#### LISTED ENTRIES

* * *

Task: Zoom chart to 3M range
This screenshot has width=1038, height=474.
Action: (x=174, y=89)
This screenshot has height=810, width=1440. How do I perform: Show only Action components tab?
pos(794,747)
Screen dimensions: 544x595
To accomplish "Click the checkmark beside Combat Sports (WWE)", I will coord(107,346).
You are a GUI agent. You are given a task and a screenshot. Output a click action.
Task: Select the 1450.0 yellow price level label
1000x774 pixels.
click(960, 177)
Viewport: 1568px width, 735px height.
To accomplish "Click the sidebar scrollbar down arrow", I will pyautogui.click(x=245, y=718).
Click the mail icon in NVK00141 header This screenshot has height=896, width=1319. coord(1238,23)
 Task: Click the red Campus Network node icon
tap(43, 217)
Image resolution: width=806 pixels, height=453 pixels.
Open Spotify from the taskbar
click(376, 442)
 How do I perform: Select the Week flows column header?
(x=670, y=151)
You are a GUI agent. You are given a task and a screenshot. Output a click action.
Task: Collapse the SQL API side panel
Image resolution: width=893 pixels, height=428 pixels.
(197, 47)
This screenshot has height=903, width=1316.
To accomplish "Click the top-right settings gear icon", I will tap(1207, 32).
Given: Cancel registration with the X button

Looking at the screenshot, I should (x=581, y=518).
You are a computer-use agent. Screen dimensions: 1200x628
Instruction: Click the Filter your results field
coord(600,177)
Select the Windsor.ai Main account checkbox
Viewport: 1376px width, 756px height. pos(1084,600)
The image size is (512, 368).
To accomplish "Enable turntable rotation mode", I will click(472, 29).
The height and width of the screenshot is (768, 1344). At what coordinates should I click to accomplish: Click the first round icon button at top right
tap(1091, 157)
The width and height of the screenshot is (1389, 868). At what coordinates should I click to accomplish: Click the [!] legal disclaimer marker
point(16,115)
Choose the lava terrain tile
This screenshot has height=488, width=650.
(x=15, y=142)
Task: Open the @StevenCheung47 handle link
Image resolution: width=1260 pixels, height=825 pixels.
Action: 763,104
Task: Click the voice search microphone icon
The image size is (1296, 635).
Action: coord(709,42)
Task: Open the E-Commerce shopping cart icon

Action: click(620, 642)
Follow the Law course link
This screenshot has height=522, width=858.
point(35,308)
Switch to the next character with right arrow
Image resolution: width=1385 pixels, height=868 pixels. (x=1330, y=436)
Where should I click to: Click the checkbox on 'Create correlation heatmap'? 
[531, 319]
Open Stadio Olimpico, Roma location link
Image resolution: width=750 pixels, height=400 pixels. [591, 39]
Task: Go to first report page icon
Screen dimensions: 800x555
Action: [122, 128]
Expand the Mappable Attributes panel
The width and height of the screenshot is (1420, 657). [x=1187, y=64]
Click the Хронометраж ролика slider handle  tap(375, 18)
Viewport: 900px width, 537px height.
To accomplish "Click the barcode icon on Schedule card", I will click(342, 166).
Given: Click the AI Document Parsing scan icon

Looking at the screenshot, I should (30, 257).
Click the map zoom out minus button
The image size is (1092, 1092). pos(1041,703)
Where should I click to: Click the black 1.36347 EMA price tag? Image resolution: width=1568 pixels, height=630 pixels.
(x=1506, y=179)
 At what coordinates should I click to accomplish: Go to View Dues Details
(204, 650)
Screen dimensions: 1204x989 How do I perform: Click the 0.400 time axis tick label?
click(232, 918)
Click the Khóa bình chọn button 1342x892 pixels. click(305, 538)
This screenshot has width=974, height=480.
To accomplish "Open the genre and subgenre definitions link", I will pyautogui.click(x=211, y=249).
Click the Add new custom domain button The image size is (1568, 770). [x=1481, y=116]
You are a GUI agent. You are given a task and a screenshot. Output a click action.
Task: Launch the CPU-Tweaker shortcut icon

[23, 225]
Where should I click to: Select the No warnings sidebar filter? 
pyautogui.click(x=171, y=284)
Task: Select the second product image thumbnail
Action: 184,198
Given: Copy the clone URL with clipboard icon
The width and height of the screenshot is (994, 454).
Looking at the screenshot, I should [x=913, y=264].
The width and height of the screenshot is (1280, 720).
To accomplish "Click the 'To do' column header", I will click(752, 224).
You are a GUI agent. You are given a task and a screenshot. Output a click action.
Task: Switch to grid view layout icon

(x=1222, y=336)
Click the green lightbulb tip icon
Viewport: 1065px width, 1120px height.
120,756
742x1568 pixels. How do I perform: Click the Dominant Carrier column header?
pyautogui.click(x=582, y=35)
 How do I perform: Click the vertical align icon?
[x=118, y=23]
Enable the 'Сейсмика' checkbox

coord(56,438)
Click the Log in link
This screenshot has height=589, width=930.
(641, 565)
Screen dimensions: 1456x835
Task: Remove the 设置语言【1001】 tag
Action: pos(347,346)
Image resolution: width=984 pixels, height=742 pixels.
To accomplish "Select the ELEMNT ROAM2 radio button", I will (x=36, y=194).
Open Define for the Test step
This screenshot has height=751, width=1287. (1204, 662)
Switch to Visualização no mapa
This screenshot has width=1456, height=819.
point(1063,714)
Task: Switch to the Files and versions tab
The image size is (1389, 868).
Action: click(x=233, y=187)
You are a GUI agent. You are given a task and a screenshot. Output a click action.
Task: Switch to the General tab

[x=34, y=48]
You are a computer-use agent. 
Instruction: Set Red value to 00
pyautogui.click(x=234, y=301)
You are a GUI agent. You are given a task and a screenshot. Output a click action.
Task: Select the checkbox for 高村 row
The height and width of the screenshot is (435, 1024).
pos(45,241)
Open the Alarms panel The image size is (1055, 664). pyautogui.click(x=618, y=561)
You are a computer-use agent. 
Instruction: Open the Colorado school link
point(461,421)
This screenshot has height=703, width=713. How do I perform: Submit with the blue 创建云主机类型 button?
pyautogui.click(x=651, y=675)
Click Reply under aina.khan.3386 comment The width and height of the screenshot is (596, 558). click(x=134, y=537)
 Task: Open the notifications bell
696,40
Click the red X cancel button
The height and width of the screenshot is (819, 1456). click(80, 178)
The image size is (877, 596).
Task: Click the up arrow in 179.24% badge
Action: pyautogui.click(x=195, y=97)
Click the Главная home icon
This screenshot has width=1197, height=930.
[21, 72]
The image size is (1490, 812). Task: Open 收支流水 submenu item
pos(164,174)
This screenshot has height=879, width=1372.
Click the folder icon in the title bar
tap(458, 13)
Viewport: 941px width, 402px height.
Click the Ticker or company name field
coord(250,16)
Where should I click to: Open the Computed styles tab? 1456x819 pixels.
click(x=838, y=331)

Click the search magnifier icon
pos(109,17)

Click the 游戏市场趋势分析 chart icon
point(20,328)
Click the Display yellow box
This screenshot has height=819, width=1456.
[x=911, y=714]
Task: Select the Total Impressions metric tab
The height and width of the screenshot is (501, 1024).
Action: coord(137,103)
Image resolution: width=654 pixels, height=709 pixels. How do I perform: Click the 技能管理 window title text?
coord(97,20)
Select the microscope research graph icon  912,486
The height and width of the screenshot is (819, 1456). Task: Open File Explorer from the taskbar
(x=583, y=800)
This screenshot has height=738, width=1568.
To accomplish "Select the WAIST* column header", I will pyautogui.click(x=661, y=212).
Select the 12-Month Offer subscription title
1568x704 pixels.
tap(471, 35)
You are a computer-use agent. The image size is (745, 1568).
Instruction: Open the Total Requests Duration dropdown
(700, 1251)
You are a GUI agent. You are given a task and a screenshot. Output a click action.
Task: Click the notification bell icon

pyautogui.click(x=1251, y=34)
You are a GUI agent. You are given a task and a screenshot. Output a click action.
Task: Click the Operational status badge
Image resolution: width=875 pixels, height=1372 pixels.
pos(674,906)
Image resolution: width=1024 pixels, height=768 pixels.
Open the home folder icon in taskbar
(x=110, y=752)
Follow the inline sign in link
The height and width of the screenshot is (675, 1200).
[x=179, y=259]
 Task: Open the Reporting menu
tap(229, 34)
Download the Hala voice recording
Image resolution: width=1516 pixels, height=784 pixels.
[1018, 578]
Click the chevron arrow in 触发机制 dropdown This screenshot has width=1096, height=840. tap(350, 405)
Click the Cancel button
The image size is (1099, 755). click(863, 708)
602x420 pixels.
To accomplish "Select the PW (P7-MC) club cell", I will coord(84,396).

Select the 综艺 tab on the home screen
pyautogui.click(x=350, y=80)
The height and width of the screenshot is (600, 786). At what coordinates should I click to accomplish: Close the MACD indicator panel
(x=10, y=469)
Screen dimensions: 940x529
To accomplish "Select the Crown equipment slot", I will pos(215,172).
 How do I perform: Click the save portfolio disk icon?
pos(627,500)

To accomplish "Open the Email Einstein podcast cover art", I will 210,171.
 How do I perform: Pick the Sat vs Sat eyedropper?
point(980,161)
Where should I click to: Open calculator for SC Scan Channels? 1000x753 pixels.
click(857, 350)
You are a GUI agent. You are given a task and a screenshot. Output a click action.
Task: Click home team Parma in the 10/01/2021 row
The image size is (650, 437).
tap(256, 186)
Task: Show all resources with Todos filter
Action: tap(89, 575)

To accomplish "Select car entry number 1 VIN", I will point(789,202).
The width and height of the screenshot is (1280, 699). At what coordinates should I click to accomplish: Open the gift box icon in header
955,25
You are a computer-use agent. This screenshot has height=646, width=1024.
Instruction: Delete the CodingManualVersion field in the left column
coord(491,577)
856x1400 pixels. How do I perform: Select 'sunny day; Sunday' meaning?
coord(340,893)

* * *

#### EXERCISE
Render the items as a JSON list of strings with one string per line, omitting blank lines. Begin at the line that contains "Viewport: 1568px width, 735px height." and stop after the line that contains "Looking at the screenshot, I should (x=581, y=518).".

#### SOLUTION
[
  "Viewport: 1568px width, 735px height.",
  "To accomplish \"Click the sidebar scrollbar down arrow\", I will pyautogui.click(x=245, y=718).",
  "Click the mail icon in NVK00141 header This screenshot has height=896, width=1319. coord(1238,23)",
  " Task: Click the red Campus Network node icon",
  "tap(43, 217)",
  "Image resolution: width=806 pixels, height=453 pixels.",
  "Open Spotify from the taskbar",
  "click(376, 442)",
  " How do I perform: Select the Week flows column header?",
  "(x=670, y=151)",
  "You are a GUI agent. You are given a task and a screenshot. Output a click action.",
  "Task: Collapse the SQL API side panel",
  "Image resolution: width=893 pixels, height=428 pixels.",
  "(197, 47)",
  "This screenshot has height=903, width=1316.",
  "To accomplish \"Click the top-right settings gear icon\", I will tap(1207, 32).",
  "Given: Cancel registration with the X button",
  "Looking at the screenshot, I should (x=581, y=518)."
]